Faculty Mentoring and Professional Development
All faculty, no matter their discipline or career stage, deserve to have access to quality mentoring.
The School of Arts and Sciences has made a special commitment to this precept by initiating a comprehensive plan to provide arts and sciences faculty with a range of mentoring resources. While our initial focus is on serving pretenure faculty in the social sciences, humanities and creative arts, in the coming years our efforts will expand to the sciences and to offering mentoring resources to senior faculty across the school.
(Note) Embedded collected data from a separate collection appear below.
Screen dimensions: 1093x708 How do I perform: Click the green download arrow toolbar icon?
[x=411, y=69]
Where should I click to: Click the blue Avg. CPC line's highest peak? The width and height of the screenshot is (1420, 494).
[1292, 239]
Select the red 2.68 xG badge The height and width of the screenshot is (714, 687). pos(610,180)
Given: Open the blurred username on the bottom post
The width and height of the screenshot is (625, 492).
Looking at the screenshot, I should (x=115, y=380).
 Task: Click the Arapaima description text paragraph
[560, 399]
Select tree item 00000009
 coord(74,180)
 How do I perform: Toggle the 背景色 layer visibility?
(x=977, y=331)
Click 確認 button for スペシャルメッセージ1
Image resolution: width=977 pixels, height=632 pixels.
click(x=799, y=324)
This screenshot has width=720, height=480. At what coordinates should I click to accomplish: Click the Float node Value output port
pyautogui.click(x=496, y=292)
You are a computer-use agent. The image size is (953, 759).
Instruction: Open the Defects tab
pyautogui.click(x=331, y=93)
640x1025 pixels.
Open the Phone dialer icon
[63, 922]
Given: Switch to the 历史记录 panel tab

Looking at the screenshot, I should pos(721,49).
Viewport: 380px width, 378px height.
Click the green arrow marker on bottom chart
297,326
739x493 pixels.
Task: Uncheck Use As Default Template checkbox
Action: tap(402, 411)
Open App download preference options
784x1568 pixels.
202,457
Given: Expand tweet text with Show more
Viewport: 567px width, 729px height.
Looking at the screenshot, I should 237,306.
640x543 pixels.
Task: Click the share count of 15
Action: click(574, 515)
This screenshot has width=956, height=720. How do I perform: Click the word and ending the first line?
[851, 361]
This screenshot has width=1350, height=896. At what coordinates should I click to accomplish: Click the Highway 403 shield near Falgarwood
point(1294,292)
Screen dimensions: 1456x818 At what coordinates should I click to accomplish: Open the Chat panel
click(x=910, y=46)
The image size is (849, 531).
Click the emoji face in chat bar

The centerpiece of our mentoring initiative is the Faculty Mentoring Program (FMP). Building on the success of our 2017-2018 pilot mentoring program, the FMP has now transitioned into a permanent program that provides pretenure faculty with dedicated mentors and access to other professional development resources that will foster their success and wellbeing here at Brandeis.
A Note from the Director of Faculty Mentoring
Everyone’s path towards tenure is unique, but it is not a journey that has to be made alone. My commitment to mentoring stems from this simple realization accompanied by another: the tenure process is too often shrouded in mystery. Building community, prioritizing our wellbeing, ensuring intellectual and professional growth, and demystifying tenure are foundational principles of my work as Director of Faculty Mentoring in the School of Arts and Sciences. Other key priorities of the FMP are to ensure the continued success of tenured faculty and to support community building among the growing number of tenure-track and long-term contract faculty of color at Brandeis across the School of Arts and Sciences, Heller, and IBS.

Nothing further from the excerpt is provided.